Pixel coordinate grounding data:
########################################

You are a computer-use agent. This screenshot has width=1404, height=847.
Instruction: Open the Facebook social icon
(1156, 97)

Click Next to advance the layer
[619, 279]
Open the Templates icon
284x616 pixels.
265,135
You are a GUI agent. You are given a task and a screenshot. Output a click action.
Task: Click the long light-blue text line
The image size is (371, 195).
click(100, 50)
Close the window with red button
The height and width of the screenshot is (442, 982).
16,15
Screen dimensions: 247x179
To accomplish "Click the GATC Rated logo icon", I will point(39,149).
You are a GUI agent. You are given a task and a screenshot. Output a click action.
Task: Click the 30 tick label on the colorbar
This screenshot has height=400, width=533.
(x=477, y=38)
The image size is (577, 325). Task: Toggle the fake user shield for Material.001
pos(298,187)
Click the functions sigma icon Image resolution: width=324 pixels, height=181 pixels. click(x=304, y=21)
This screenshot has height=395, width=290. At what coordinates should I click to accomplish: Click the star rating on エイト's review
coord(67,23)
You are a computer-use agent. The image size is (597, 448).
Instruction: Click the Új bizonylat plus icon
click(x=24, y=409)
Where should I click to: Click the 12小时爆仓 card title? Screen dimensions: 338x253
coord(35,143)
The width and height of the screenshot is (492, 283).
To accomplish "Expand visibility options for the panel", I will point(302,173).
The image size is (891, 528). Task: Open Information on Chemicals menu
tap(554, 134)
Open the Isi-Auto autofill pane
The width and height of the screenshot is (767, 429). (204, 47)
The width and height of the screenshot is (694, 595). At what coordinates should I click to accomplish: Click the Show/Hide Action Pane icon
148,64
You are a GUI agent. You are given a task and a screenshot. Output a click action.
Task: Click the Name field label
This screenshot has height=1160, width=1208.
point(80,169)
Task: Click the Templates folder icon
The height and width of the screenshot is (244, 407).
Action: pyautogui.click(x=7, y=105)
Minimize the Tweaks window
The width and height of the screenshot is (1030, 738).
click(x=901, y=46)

########################################

What you need to do:
Beginning with the line that holds "Open the Isi-Auto autofill pane", copy the entries exactly to their last line, and leave out every earlier line.

Result:
Open the Isi-Auto autofill pane
The width and height of the screenshot is (767, 429). (204, 47)
The width and height of the screenshot is (694, 595). At what coordinates should I click to accomplish: Click the Show/Hide Action Pane icon
148,64
You are a GUI agent. You are given a task and a screenshot. Output a click action.
Task: Click the Name field label
This screenshot has height=1160, width=1208.
point(80,169)
Task: Click the Templates folder icon
The height and width of the screenshot is (244, 407).
Action: pyautogui.click(x=7, y=105)
Minimize the Tweaks window
The width and height of the screenshot is (1030, 738).
click(x=901, y=46)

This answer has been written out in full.